**Problem set**
1. Answer these questions using the passage on wartime documentaries below. Put each answer on its own line, labeled with the matching letter.
(a) According to the passage, what are documentary films necessarily concerned with rather than dramatic effect?
(b) How many particularly strong military documentaries about Germany and Poland does the passage mention?
(c) In which stadium did the Nazis have almost a million soldiers standing in formation?
2. Copy out word for word the part of the wartime documentaries passage below that opens with the words containing "Documentary films can" and closes with "of future discussions.".

Documentary films can range from thrilling to merely interesting to downright tedious. Necessarily, they are concerned with truth rather than dramatic effect. But the best ones are both absorbing and educational. They also serve as beginnings of future discussions.
There are three particularly strong military documentaries about Germany, Poland and their relationship with each other during World War II. As with many great films of this ilk, some are not without controversy.
Triumph of the Will
Leni Riefenstahl’s propaganda masterpiece is significant not only because of its horrifying message but also because of the filmmaker’s jaw-dropping, astonishing cinematography, which used what were considered avant-garde techniques at the time:
● Aerial photography
● Superimposed, simultaneously filmed images
● Distorted perceptions resulting from long-focus lenses
The Nazis had almost a million soldiers standing in formation in the Messe-Stadion in Nürnberg, and she captured all the action of the rallies in her cameras. One sees no cranes, no scaffolding and no camera operators in any frame of the film. To this day, film buffs are at a loss when it comes to how she did it with 80-year-old equipment and techniques.

**Records supplied**

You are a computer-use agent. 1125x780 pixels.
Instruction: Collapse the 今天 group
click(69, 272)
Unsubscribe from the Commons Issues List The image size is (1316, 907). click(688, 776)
--
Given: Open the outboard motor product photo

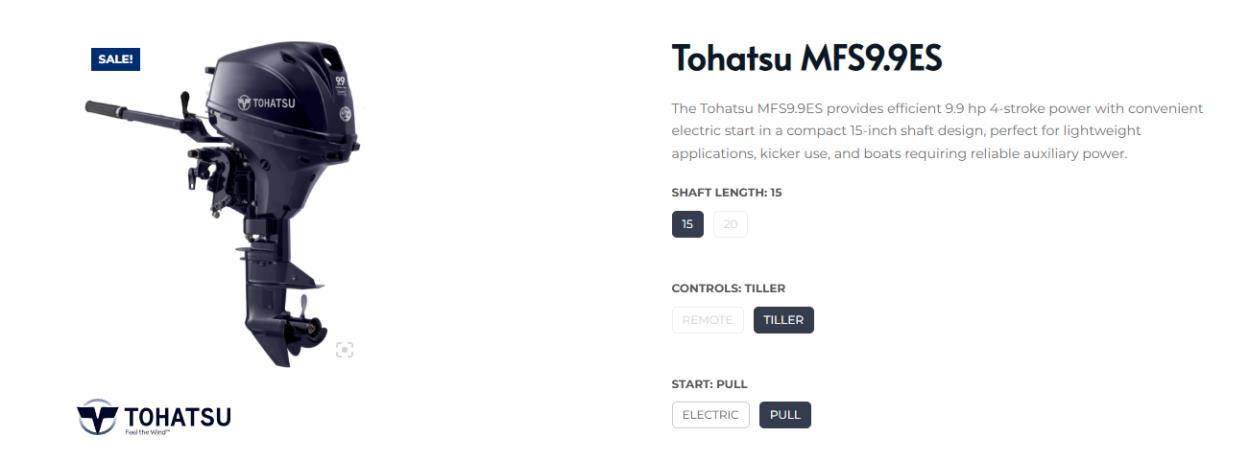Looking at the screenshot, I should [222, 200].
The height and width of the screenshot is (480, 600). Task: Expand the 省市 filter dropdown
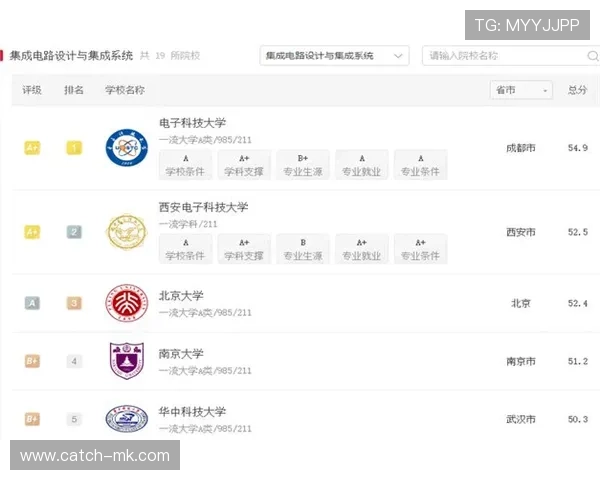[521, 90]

**Response list**
1.
(a) Truth.
(b) Three.
(c) The Messe-Stadion in Nürnberg.

2.
Documentary films can range from thrilling to merely interesting to downright tedious. Necessarily, they are concerned with truth rather than dramatic effect. But the best ones are both absorbing and educational. They also serve as beginnings of future discussions.